* [Given task]:
Rewrite the items below, replacing "Screen dimensions" with "Display size" wherever it occurs and keeping all other text unchanged.

* [Provided entries]:
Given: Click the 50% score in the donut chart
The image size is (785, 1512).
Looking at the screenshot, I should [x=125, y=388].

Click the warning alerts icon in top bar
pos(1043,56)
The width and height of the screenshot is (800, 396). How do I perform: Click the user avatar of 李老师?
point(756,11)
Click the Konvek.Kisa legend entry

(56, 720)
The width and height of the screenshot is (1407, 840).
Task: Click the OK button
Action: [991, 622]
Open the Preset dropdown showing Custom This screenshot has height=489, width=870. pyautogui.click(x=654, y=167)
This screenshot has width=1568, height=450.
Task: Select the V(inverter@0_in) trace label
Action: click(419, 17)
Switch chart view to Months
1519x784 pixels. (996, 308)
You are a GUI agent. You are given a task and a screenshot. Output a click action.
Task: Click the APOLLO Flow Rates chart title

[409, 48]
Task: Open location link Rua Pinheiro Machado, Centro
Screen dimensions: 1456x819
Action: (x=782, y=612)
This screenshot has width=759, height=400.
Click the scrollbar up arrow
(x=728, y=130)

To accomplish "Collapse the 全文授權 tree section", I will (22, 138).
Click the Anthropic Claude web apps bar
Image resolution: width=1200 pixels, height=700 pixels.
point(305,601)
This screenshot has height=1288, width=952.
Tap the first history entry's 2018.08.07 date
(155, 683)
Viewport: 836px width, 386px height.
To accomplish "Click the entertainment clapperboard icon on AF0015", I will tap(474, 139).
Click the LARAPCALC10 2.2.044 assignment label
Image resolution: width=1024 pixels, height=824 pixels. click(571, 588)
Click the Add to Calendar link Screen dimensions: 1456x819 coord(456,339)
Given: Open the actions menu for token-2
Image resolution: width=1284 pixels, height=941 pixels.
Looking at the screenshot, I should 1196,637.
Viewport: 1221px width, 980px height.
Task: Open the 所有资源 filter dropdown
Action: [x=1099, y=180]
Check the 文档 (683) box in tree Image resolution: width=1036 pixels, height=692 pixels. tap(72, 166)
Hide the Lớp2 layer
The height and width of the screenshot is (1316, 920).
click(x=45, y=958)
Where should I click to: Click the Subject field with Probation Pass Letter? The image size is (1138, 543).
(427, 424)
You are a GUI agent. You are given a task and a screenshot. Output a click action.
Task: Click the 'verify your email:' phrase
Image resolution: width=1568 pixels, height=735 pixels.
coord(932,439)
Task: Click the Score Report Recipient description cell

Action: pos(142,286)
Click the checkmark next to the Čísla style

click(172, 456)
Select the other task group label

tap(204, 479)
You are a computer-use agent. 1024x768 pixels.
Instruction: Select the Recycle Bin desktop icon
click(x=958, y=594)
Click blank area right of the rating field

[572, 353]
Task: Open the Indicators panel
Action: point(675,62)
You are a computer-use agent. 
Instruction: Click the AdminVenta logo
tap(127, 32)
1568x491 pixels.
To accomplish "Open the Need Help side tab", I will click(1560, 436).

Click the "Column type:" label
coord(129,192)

* [Final result]:
Given: Click the 50% score in the donut chart
The image size is (785, 1512).
Looking at the screenshot, I should [x=125, y=388].

Click the warning alerts icon in top bar
pos(1043,56)
The width and height of the screenshot is (800, 396). How do I perform: Click the user avatar of 李老师?
point(756,11)
Click the Konvek.Kisa legend entry

(56, 720)
The width and height of the screenshot is (1407, 840).
Task: Click the OK button
Action: [991, 622]
Open the Preset dropdown showing Custom This screenshot has height=489, width=870. pyautogui.click(x=654, y=167)
This screenshot has width=1568, height=450.
Task: Select the V(inverter@0_in) trace label
Action: click(419, 17)
Switch chart view to Months
1519x784 pixels. (996, 308)
You are a GUI agent. You are given a task and a screenshot. Output a click action.
Task: Click the APOLLO Flow Rates chart title

[409, 48]
Task: Open location link Rua Pinheiro Machado, Centro
Display size: 1456x819
Action: (x=782, y=612)
This screenshot has width=759, height=400.
Click the scrollbar up arrow
(x=728, y=130)

To accomplish "Collapse the 全文授權 tree section", I will (22, 138).
Click the Anthropic Claude web apps bar
Image resolution: width=1200 pixels, height=700 pixels.
point(305,601)
This screenshot has height=1288, width=952.
Tap the first history entry's 2018.08.07 date
(155, 683)
Viewport: 836px width, 386px height.
To accomplish "Click the entertainment clapperboard icon on AF0015", I will tap(474, 139).
Click the LARAPCALC10 2.2.044 assignment label
Image resolution: width=1024 pixels, height=824 pixels. click(571, 588)
Click the Add to Calendar link Display size: 1456x819 coord(456,339)
Given: Open the actions menu for token-2
Image resolution: width=1284 pixels, height=941 pixels.
Looking at the screenshot, I should 1196,637.
Viewport: 1221px width, 980px height.
Task: Open the 所有资源 filter dropdown
Action: [x=1099, y=180]
Check the 文档 (683) box in tree Image resolution: width=1036 pixels, height=692 pixels. tap(72, 166)
Hide the Lớp2 layer
The height and width of the screenshot is (1316, 920).
click(x=45, y=958)
Where should I click to: Click the Subject field with Probation Pass Letter? The image size is (1138, 543).
(427, 424)
You are a GUI agent. You are given a task and a screenshot. Output a click action.
Task: Click the 'verify your email:' phrase
Image resolution: width=1568 pixels, height=735 pixels.
coord(932,439)
Task: Click the Score Report Recipient description cell

Action: pos(142,286)
Click the checkmark next to the Čísla style

click(172, 456)
Select the other task group label

tap(204, 479)
You are a computer-use agent. 1024x768 pixels.
Instruction: Select the Recycle Bin desktop icon
click(x=958, y=594)
Click blank area right of the rating field

[572, 353]
Task: Open the Indicators panel
Action: point(675,62)
You are a computer-use agent. 
Instruction: Click the AdminVenta logo
tap(127, 32)
1568x491 pixels.
To accomplish "Open the Need Help side tab", I will click(1560, 436).

Click the "Column type:" label
coord(129,192)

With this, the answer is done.